Last week FESCo approved the Fedora 11 schedule. The Fedora 11 milestones are posted.
I am still planning to create detailed schedules in TaskJuggler for some of the Fedora teams. A first look at the detailed schedule is here. I took my first crack at this a year ago. These schedules have been useful to a certain extent, but I would like to find a way to make them more valuable and used more often.
Each release I have tried to create better schedules that truly reflect each of the tasks that goes into completing a Fedora release. Improvements have come from understanding how to work with TaskJuggler better (structuring and optimizing the data file and refining the report generation) while also becoming more familiar with the tasks each team performs.
Why does creating detailed schedules matter? Besides giving project managers something to live for, detailed schedules offer several benefits:
- acknowledging how much estimated time a task takes
- identifying dependencies between tasks
- identifying and coordinating dependencies between teams
- providing more checkpoints to take corrective action and keep the release on time
- helping the uninitiated see all the steps necessary to create a release
- something to point at when someone asks “Why aren’t we done yet?”
If the word schedule makes you break out in hives, think detailed task list instead.
Three important parts of detailed schedules are:
1) building it
2) referencing or using it
3) comparing plan to actual
Building the schedules is challenging because I’m not always familiar with what a task entails or what it depends on.
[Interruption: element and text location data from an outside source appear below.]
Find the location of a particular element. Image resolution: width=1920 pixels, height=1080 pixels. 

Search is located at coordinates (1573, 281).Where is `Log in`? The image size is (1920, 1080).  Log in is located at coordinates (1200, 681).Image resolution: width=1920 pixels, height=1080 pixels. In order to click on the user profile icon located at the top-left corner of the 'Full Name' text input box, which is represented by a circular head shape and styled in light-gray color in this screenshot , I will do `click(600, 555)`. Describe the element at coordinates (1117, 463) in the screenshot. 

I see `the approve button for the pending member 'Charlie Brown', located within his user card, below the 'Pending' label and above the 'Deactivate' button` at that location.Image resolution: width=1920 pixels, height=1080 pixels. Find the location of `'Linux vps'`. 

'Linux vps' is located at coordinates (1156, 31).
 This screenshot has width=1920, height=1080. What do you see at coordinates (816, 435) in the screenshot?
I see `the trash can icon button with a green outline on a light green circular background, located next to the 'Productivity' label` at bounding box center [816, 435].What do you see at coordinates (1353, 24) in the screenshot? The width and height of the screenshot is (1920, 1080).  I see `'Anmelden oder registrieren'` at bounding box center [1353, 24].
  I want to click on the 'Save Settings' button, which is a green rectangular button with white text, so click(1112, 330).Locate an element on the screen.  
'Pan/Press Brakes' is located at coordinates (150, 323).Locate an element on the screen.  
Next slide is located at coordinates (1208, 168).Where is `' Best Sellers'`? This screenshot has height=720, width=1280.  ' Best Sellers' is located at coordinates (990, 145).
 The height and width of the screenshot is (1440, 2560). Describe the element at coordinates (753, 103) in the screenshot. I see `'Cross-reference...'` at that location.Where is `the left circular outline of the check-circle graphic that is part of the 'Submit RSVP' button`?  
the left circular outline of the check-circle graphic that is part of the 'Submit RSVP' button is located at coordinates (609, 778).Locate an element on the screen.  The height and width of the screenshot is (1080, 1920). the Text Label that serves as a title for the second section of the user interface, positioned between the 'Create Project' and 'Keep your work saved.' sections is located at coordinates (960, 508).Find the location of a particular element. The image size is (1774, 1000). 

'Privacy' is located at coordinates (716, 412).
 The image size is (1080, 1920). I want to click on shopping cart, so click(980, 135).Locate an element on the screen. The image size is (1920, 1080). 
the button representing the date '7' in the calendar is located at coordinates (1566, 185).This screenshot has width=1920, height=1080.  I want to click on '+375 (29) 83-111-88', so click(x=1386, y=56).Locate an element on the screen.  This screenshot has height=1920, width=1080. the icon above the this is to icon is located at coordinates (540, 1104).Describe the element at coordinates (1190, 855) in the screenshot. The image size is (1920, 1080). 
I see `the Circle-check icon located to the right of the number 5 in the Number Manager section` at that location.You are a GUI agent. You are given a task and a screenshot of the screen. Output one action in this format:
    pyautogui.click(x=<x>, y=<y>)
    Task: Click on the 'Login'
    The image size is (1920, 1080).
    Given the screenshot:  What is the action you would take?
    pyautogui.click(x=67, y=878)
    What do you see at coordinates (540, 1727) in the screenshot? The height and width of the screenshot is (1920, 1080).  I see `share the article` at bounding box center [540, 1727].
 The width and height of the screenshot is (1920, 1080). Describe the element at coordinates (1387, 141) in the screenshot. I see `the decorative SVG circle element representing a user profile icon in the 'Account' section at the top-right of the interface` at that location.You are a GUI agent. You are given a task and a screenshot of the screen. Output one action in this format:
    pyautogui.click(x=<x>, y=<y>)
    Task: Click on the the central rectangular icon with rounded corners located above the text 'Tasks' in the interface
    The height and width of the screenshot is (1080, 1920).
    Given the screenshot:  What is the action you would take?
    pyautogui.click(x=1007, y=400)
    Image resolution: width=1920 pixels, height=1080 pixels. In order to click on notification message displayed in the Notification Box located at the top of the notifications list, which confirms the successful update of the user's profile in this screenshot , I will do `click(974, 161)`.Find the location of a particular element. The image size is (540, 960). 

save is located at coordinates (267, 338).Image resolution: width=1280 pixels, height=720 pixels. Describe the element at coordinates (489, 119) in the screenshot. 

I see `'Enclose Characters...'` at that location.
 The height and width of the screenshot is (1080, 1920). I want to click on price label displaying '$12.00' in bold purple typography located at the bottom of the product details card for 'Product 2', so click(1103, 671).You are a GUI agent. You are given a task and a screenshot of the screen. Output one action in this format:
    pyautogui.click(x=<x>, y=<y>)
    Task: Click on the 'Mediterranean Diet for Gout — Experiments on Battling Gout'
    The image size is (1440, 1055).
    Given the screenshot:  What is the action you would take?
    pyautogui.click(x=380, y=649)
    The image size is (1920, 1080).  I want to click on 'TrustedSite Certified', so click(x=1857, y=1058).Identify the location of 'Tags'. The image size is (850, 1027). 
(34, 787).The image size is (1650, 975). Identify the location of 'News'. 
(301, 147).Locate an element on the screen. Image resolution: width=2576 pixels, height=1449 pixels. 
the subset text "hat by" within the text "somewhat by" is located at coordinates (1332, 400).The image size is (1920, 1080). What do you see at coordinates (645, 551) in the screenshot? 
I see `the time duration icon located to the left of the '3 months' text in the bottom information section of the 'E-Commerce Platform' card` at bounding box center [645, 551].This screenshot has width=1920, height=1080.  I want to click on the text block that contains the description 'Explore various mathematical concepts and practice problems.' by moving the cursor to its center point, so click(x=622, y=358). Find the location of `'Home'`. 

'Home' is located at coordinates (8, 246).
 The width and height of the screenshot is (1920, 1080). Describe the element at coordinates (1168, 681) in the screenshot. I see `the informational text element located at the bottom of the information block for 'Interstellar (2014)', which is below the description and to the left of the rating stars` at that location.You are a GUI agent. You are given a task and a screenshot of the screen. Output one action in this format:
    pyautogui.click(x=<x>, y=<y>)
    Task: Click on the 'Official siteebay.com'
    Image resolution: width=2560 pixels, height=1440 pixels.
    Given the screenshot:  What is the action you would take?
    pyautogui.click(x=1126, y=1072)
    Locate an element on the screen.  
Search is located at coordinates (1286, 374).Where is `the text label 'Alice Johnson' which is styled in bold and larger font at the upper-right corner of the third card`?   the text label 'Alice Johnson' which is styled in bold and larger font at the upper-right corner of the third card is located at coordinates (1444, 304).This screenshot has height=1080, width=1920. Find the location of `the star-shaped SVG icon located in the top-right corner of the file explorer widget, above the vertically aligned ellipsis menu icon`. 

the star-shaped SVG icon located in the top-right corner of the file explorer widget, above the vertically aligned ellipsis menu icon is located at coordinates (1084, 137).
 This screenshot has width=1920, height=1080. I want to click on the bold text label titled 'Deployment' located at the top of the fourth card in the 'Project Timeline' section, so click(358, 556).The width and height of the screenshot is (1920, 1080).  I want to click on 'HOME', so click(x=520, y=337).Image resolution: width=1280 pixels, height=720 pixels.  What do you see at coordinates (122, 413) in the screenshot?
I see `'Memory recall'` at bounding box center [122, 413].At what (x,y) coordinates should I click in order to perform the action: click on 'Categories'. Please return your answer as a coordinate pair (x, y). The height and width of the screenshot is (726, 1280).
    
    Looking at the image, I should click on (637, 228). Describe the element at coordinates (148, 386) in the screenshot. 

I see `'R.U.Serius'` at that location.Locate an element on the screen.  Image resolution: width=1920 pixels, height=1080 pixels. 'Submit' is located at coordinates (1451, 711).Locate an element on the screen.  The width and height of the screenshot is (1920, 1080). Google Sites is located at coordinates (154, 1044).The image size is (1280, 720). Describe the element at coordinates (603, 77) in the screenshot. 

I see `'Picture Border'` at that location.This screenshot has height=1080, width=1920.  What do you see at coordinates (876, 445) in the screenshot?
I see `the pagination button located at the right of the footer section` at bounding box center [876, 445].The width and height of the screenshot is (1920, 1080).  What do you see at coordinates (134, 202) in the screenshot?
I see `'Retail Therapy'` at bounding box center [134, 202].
Figuring this out can be a tedious process of back and forth on mailing lists. Telephone and gobby has helped, but then time zones get in the way :). Often we’ve found while discussing one team’s schedule, a missing or unaccounted for tasks becomes apparent in another team’s schedule. A good example of this happened while creating the Fedora 11 Translation schedule. Content was to be created by the Documentation team, translated by the Translation team, and posted by the Websites team. The documentation schedule had a vague reference to the task, it was missing from the translation schedule, and I realized maybe it would be a good idea to create a Website’s team schedule for the next release.
I’m hoping to meet with the artwork, documentation, translation, websites and any other interested team members at FUDCon in Boston (January 9-11, 2009) to make sure we are tracking the right tasks and better understand how maintaining these schedules can help.
I reference the schedules from time to time, particularly for the release readiness meetings, but on the whole since I’m not actively involved in all of the teams or capable of attending every team meeting, I don’t look at them that often. During the past few releases it has been easy to track the planned versus actual schedule because I’m on the Release Engineering team. For other teams like Artwork, Documentation, and Translation I’ve done a decent job collecting and plotting the tasks necessary to complete a release on the schedule, but have had less ability to track actual results. It might help if there was a designated person on each team that could relay schedule updates to me or send patches to the TaskJuggler source file. I’d like to think that the detailed schedules could also be useful for weekly team meetings, though maybe less useful for teams that track tasks using Trac tickets.
Historically we have not been very concerned about tracking or comparing actual results to the original plan. TaskJuggler makes tracking plan to actual data very easy. The hard part is remembering to collect the actual data along the way because after the fact it becomes much harder to remember. I’ve tried to gather some historical data by looking at old revisions of the wiki milestones, but the value there is limited because it is at such a high level. All you end up with is plan to actual for a particular milestone without any indications which of the underlying tasks caused the difference. Being able to track what we accomplished or didn’t in the desired time frame is important if we want to continue to increase the efficiency and predictability of our release processes.
I want Fedora to be a release that strives for excellence and is known for being on time. I also want Fedora to be known as a place that tries to make it easy for others to understand what all the teams do and to see all the moving parts that make a release come together.